Graphic Novel Round-Up: January

Americus by MK Reed and Jonathan Hill — Life in the small town of Americus isn’t easy for a bookworm like Neil Barton. It only gets harder when his best friend is sent to military school, forcing Neil to face his freshman year of high school alone. And to make matters worse, local activists are trying to get the town library to ban his favorite series: The Adventures of Apathea Ravenchilde. For the first time in his life, Neil is going to have to stand up and take action. And it just might be the best thing that ever happened to him.

Level Up by Gene Luen Yang — Dennis Ouyang lives in the shadow of his parents’ high expectations.They want him to go to med school and become a doctor. Dennis just wants to play video games—and he might actually be good enough to do it professionally. But four adorable, bossy, and occasionally terrifying angels arrive just in time to lead Dennis back onto the straight and narrow: the path to gastroenterology. It’s all part of the plan, they tell him. But is it? This powerful piece of magical realism brings into sharp relief the conflict many teens face between pursuing their dreams and living their parents’. Partnered with the deceptively simple, cute art of newcomer Thien Pham, Gene Yang has returned to the subject he revolutionized with American Born Chinese. Whimsical and serious by turns, Level Up is a new look at the tale that Yang has made his own: coming of age as an Asian American.
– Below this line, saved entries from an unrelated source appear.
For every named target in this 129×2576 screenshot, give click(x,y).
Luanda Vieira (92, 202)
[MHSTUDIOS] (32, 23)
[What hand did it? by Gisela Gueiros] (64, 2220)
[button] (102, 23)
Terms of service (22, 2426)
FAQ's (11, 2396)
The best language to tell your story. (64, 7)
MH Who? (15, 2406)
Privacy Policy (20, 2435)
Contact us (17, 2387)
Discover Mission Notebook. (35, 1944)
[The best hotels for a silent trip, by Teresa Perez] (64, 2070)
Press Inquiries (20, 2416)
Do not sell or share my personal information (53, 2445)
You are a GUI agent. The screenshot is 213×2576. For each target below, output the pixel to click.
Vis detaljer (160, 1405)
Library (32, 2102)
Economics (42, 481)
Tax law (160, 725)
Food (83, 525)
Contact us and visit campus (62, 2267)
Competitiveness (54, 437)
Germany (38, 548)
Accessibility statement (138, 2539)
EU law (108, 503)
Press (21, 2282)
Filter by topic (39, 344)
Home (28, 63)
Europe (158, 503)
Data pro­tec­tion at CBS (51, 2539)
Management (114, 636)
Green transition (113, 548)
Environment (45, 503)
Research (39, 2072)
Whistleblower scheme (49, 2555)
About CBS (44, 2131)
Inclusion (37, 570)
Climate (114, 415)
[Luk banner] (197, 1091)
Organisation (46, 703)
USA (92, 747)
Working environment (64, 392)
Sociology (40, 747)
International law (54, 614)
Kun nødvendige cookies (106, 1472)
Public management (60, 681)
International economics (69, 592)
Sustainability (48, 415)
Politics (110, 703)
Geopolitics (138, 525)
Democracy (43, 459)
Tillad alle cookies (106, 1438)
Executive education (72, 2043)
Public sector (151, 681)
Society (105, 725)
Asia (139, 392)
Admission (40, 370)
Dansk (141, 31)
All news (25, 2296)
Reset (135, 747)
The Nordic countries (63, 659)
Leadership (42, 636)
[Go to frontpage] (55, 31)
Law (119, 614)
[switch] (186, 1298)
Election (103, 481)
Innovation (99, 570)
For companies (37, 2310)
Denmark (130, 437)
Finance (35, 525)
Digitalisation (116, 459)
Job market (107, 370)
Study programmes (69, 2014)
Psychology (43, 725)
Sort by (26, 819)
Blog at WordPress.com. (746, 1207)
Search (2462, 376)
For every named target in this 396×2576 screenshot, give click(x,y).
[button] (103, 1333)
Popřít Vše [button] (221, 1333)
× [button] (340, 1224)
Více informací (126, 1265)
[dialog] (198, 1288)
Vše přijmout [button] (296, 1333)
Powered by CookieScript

Same Difference by Derek Kirk Kim — Winner of the Eisner, Harvey, and Ignatz awards, this graphic novel is a story about a group of young people navigating adulthood and personal relationships. It is told with such sympathy and perception that the book was immediately hailed as an important new work. Derek’s distinctive voice as an author, coupled with his clear, crisp, expressive art has made this story a classic. And this classic is now back in print, in a deluxe edition from First Second.

“21”: The Story of Roberto Clemente by Wilfred Santiago — A graphic novel biography of Puerto Rico’s greatest baseball star. 21 is an all-ages graphic biography of baseball star Roberto Clemente: No other baseball player dominated the 1960s like him and no other Latin American player achieved his numbers. 21 chronicles his early days growing up in rural Puerto Rico, the highlights of his career (including the 1960s World Series), the prejudice he faced, his private life and his humanitarian mission. Santiago captures the grit of Clemente’s rise from his impoverished childhood, to the majesty of his performance on the field, to his fundamental decency as a human being, in a drawing style that combines realistic attention to detail and expressive cartooning.

The Arctic Marauder by Jacques Tardi — In 1899, “L’Anjou,” a ship navigating the Arctic Ocean from Murmansk, Russia, to Le Havre, France comes across a stunning sight: A ghostly, abandoned vessel perched high atop an iceberg. But exploring this strange apparition is the last thing the sailors will ever do, as their own ship is soon dispatched to Davy Jones’ locker via a mysterious explosion. Enter Jérôme Plumier, whose search for his missing uncle, the inventor Louis-Ferdinand Chapoutier, brings him into contact with the sinister, frigid forces behind this — and soon he too is headed towards the North Pole, where he will content with mad scientists, monsters of the deep, and futuristic submarines and flying machines. Told with brio in hilarious slabs of vintage purple prose, The Arctic Marauder works both as ripping good adventure story and parody of same, and, predating as it does the later and not dissimilar Adèle Blanc-Sec series, is a keystone in Tardi’s oeuvre in his fantastical mode.